Dataset rows
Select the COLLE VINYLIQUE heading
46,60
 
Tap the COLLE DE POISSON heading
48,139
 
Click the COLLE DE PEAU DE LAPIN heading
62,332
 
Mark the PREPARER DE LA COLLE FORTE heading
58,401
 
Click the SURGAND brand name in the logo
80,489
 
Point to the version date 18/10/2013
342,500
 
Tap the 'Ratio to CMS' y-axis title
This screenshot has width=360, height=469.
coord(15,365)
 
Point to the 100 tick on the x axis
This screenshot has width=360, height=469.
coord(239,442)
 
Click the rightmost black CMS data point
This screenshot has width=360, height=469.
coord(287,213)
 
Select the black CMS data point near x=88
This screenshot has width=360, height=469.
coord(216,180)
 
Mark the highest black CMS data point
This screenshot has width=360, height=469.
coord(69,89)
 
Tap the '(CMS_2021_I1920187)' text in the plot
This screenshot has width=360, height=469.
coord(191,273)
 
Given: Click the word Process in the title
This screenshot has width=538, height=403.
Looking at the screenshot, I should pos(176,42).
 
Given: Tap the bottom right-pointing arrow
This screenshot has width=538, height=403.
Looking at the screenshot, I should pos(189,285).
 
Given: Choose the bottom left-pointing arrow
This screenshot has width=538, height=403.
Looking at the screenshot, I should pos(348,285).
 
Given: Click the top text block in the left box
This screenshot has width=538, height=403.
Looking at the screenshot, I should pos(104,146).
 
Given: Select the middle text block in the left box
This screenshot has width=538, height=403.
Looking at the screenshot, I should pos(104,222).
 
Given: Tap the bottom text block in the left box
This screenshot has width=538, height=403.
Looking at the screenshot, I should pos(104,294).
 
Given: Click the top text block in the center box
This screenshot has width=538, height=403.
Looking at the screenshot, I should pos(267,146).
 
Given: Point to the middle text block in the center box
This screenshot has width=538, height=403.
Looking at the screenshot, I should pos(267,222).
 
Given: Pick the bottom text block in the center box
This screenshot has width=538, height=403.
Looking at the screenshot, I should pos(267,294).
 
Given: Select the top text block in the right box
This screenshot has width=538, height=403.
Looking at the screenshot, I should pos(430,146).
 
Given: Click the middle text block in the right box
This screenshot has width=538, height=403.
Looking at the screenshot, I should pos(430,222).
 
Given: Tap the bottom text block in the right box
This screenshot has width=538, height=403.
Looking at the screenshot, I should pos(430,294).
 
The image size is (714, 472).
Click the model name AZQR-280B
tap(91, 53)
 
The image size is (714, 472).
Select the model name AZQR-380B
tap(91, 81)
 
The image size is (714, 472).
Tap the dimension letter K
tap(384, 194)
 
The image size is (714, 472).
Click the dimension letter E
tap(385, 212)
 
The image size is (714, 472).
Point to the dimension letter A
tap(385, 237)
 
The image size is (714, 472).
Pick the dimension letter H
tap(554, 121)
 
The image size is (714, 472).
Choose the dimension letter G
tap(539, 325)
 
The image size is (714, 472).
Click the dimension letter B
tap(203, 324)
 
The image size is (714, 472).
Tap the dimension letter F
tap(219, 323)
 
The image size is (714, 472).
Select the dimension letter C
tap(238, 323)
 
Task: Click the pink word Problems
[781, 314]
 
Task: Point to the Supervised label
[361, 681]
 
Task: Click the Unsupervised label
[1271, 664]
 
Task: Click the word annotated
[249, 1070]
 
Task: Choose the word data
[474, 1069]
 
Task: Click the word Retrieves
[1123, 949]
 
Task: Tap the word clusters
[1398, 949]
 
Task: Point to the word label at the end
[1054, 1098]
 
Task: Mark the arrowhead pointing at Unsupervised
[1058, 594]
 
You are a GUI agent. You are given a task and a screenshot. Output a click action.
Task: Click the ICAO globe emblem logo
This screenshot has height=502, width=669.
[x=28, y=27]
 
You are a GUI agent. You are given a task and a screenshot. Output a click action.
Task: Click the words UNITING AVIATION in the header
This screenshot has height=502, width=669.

What needs to be done
Print the data above again, line for line and with no changes.

Completed task
Select the COLLE VINYLIQUE heading
46,60
 
Tap the COLLE DE POISSON heading
48,139
 
Click the COLLE DE PEAU DE LAPIN heading
62,332
 
Mark the PREPARER DE LA COLLE FORTE heading
58,401
 
Click the SURGAND brand name in the logo
80,489
 
Point to the version date 18/10/2013
342,500
 
Tap the 'Ratio to CMS' y-axis title
This screenshot has width=360, height=469.
coord(15,365)
 
Point to the 100 tick on the x axis
This screenshot has width=360, height=469.
coord(239,442)
 
Click the rightmost black CMS data point
This screenshot has width=360, height=469.
coord(287,213)
 
Select the black CMS data point near x=88
This screenshot has width=360, height=469.
coord(216,180)
 
Mark the highest black CMS data point
This screenshot has width=360, height=469.
coord(69,89)
 
Tap the '(CMS_2021_I1920187)' text in the plot
This screenshot has width=360, height=469.
coord(191,273)
 
Given: Click the word Process in the title
This screenshot has width=538, height=403.
Looking at the screenshot, I should pos(176,42).
 
Given: Tap the bottom right-pointing arrow
This screenshot has width=538, height=403.
Looking at the screenshot, I should pos(189,285).
 
Given: Choose the bottom left-pointing arrow
This screenshot has width=538, height=403.
Looking at the screenshot, I should pos(348,285).
 
Given: Click the top text block in the left box
This screenshot has width=538, height=403.
Looking at the screenshot, I should pos(104,146).
 
Given: Select the middle text block in the left box
This screenshot has width=538, height=403.
Looking at the screenshot, I should pos(104,222).
 
Given: Tap the bottom text block in the left box
This screenshot has width=538, height=403.
Looking at the screenshot, I should pos(104,294).
 
Given: Click the top text block in the center box
This screenshot has width=538, height=403.
Looking at the screenshot, I should pos(267,146).
 
Given: Point to the middle text block in the center box
This screenshot has width=538, height=403.
Looking at the screenshot, I should pos(267,222).
 
Given: Pick the bottom text block in the center box
This screenshot has width=538, height=403.
Looking at the screenshot, I should pos(267,294).
 
Given: Select the top text block in the right box
This screenshot has width=538, height=403.
Looking at the screenshot, I should pos(430,146).
 
Given: Click the middle text block in the right box
This screenshot has width=538, height=403.
Looking at the screenshot, I should pos(430,222).
 
Given: Tap the bottom text block in the right box
This screenshot has width=538, height=403.
Looking at the screenshot, I should pos(430,294).
 
The image size is (714, 472).
Click the model name AZQR-280B
tap(91, 53)
 
The image size is (714, 472).
Select the model name AZQR-380B
tap(91, 81)
 
The image size is (714, 472).
Tap the dimension letter K
tap(384, 194)
 
The image size is (714, 472).
Click the dimension letter E
tap(385, 212)
 
The image size is (714, 472).
Point to the dimension letter A
tap(385, 237)
 
The image size is (714, 472).
Pick the dimension letter H
tap(554, 121)
 
The image size is (714, 472).
Choose the dimension letter G
tap(539, 325)
 
The image size is (714, 472).
Click the dimension letter B
tap(203, 324)
 
The image size is (714, 472).
Tap the dimension letter F
tap(219, 323)
 
The image size is (714, 472).
Select the dimension letter C
tap(238, 323)
 
Task: Click the pink word Problems
[781, 314]
 
Task: Point to the Supervised label
[361, 681]
 
Task: Click the Unsupervised label
[1271, 664]
 
Task: Click the word annotated
[249, 1070]
 
Task: Choose the word data
[474, 1069]
 
Task: Click the word Retrieves
[1123, 949]
 
Task: Tap the word clusters
[1398, 949]
 
Task: Point to the word label at the end
[1054, 1098]
 
Task: Mark the arrowhead pointing at Unsupervised
[1058, 594]
 
You are a GUI agent. You are given a task and a screenshot. Output a click action.
Task: Click the ICAO globe emblem logo
This screenshot has height=502, width=669.
[x=28, y=27]
 
You are a GUI agent. You are given a task and a screenshot. Output a click action.
Task: Click the words UNITING AVIATION in the header
This screenshot has height=502, width=669.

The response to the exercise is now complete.